Mais selon lui, l’intérêt du film, au delà de la situation réelle à laquelle il nous donnait accès, résidait en fait dans sa mise en scène. Ou plus précisément dans la mise en scène opérée par le cabinet de recrutement. Cette mise en scène, en tous points, se calquait sur les jeux de télé réalité, selon le schéma éprouvé : épreuve – résultat – débriefing. Avec cette touche finale de la reconnaissance par les perdants, de la validité de la sentence.

 

Et cela produisait un effet Larsen extrêmement violent.

 

Car, depuis une dizaine d’année, la situation d’entretien d’embauche a été justement la forme non-dite, l’impensé, le hors champs tabou, qui avait hanté tous les dispositifs de mise en scène des émissions de jeu télévisé, depuis le Maillon faible, jusqu’à la Nouvelle Star.
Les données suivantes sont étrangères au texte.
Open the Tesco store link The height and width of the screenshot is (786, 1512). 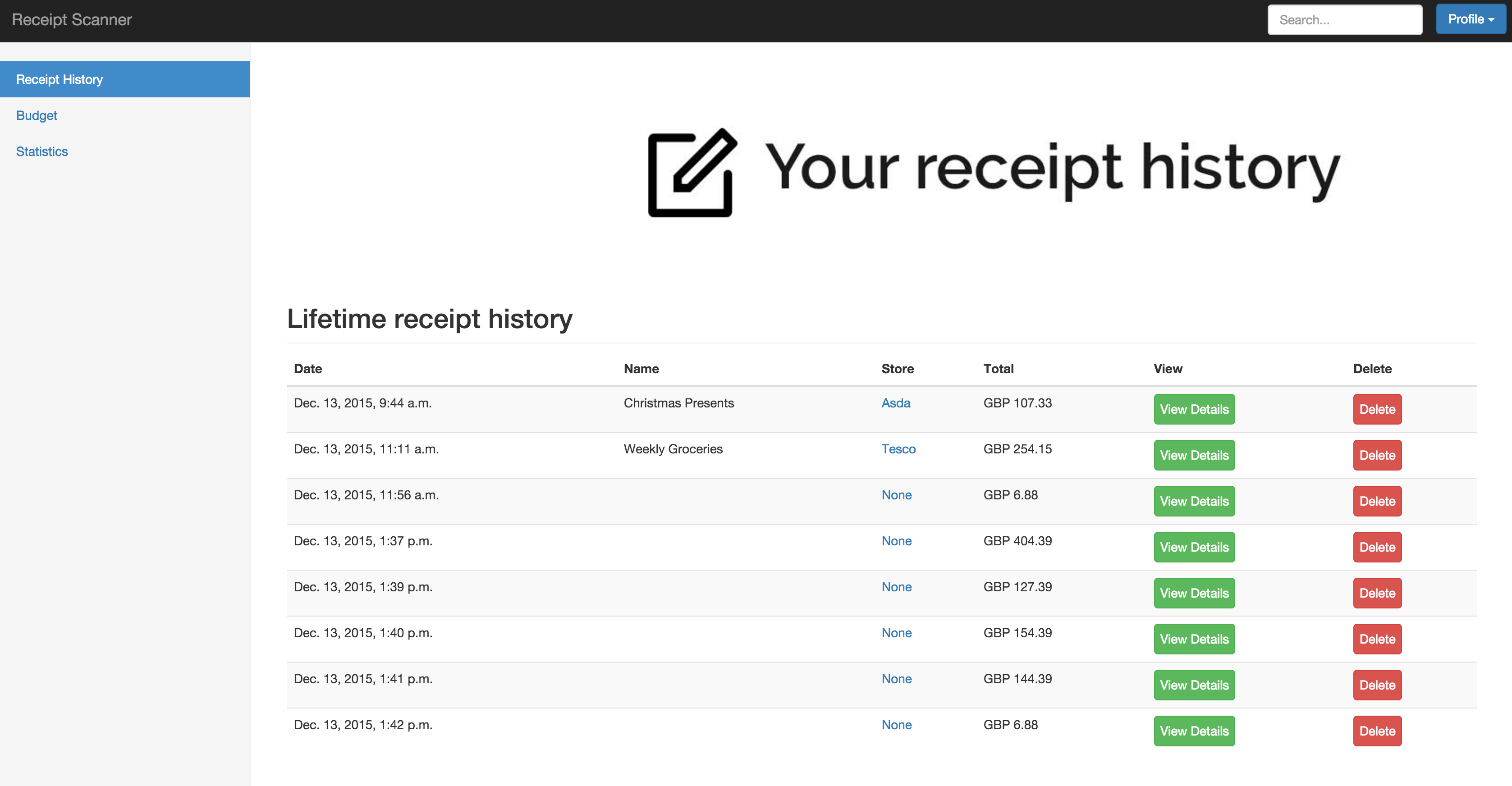[x=898, y=449]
Depuis une dizaine d’année, la télévision avait proposé une représentation fantasmagorique et imaginaire de l’entretien d’embauche, du monde cruel et compétitif de l’entreprise, par ces émissions où il n’en reste qu’un, celui qui aura résisté à tout, qui aura réussi à battre les autres.

 

Ces émissions avaient véhiculé et cautionné une idéologie écœurante, certes, mais elles avaient aussi permis de déplacer une réalité difficile sur le terrain de la représentation.

 

Mais voilà.

 

Nous pouvions maintenant voir que, réciproquement, cette situation d’entretien d’embauche empruntait désormais sa forme au jeu qui s’était inspiré d’elle. D’autant plus que Didier Cros, le réalisateur, avait perversement utilisé, lui aussi, le dispositif de la télé réalité, où les candidats commentent après coup leur prestation. 


En un mot, cela bouclait.

 

Or, quand il y a à ce point réciprocité d’influence entre une représentation et la réalité à laquelle elle se réfère, quand le fantasme irrigue à ce point la vie qui lui a servi de support, il y a ce qu’il proposa d’appeler une « figure de forme ».

 

C’est-à-dire qu’à partir de là, plus rien ne peut advenir qui ait à voir de près ou de loin avec le sujet, sans que s’impose cette « figure de forme », sans que, à un certain niveau, la représentation de référence soit active.

 

Entendait-il que toute situation de conquête, de sélection, de compétition mettait désormais en œuvre, à un certain niveau, de l’humiliation et du sadisme ?

 

Oui…

 

Evidemment, nous ne pouvions pas nous empêcher de penser à que cela impliquait pour la primaire socialiste. Ne serait-ce qu’à la façon dont l’attention s’était focalisée sur le chagrin de Ségolène Royal, ou encore à l’injonction lancée aux candidats de « fendre l’armure », c’est-à-dire simplement d’exhiber sa subjectivité, pour ne pas dire « étaler ses tripes ». Et nous, les votants, nous nous étions alors retrouvé dans la position des sélectionneurs, à pouvoir enfin éprouver un peu de leur jouissance.

 

Voilà qui rendait compte un peu différemment de l’heureux et incroyable succès d’un moment démocratique.